Carey Wong's set gets even cuter during the flashback sequence to the class' Columbus Day play at Parents' Night, and Room 1's creation of characters, script, and costumes, culminating in a disastrous regatta of manned, life-size paper boats, was my Act I high point. Yes, the play has two acts, and kids should bring their pocket money, because there are cool little things to buy in the lobby that totally reflect stuff that goes on in the play and also make good gifts from tiny givers with tiny budgets. (Some of the tie-ins don't make sense until after the show, unless you already know the story.)
In the end, will Junie B., who often puts her foot in it, let the spirit of giving work its magic? This production keeps most of the audience guessing until the last minute -- so I'm certainly not going to give anything away.
I do have one serious dramaturgical quibble -- "stoled" (which is corrected by teacher Mr. Scary during the play's action) is a one-syllable word, as any English-speaking kid can tell you. The rarer two-syllable emphatic variant, "stolded," includes an extra "d".
Junie B. in Jingle Bells, Batman Smells! continues through Friday, December 24, in the big theater at Tempe Center for the Arts, 700 West Rio Salado Parkway. Call 480-350-2822 or click here for tickets, which cost $20 to $25, with discounts for children, students, and seniors. And you might want to plan ahead, because sales are already strong.

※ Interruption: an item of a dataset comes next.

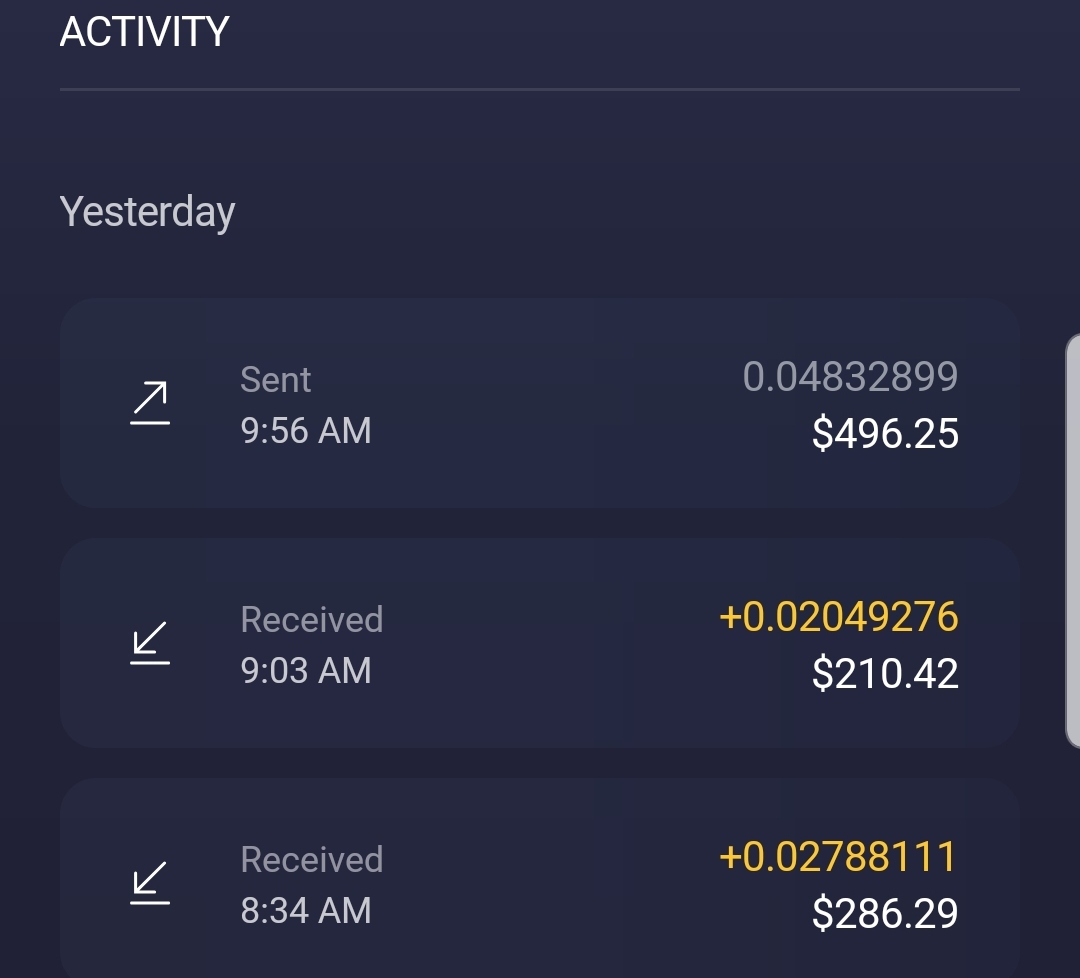
Task: Open the Sent 9:56 AM transaction
Action: (x=540, y=403)
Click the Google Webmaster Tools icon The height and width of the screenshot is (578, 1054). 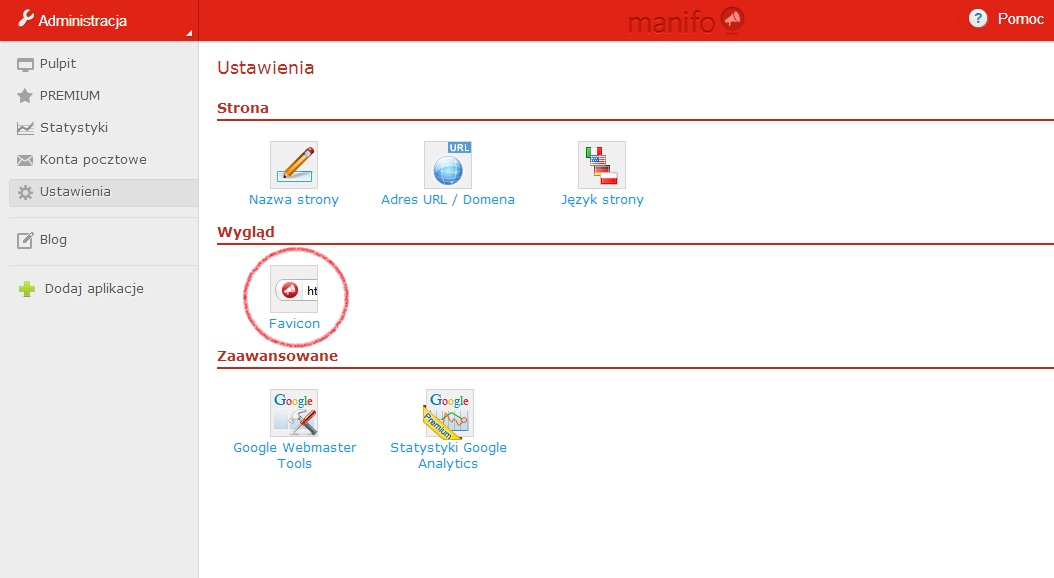(x=294, y=413)
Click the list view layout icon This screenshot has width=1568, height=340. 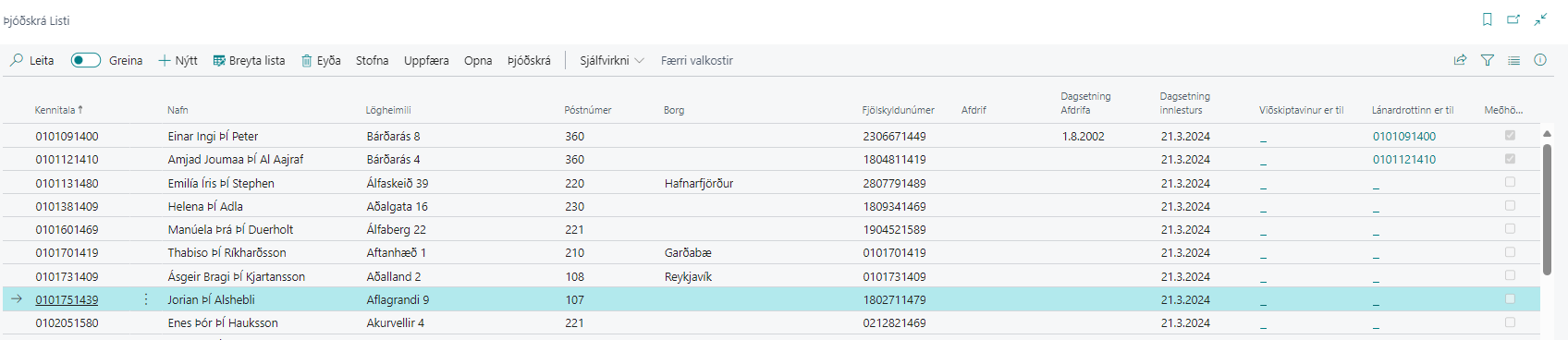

Crip Tip of the Week: Sometimes a particular neighborhood or venue earns a reputation for being a difficult place to find parking even when walking in from the car is no trouble at all. If you're living with a mobility impairment, it might make you think twice about even going out to see a play there -- and we can't have that!
New Times called Theresa Dickerson, Phoenix Theatre's public relations manager, to find out exactly how to snag disabled parking at the theater-museum complex at Central Avenue and McDowell Road. Although some of the neighboring businesses are super-cool about sharing their parking lots, recent construction and simultaneous events in the facility's multiple venues can nevertheless make it tricky to get close to the box office and theater.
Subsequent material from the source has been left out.